▶ TASK GOAL
Please output the data exactly, without omitting anything.

[Saved data entries]
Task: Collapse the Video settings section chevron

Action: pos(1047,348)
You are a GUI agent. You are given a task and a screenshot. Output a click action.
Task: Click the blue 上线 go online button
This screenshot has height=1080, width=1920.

▶ REPLY TO THE TASK
Task: Collapse the Video settings section chevron

Action: pos(1047,348)
You are a GUI agent. You are given a task and a screenshot. Output a click action.
Task: Click the blue 上线 go online button
This screenshot has height=1080, width=1920.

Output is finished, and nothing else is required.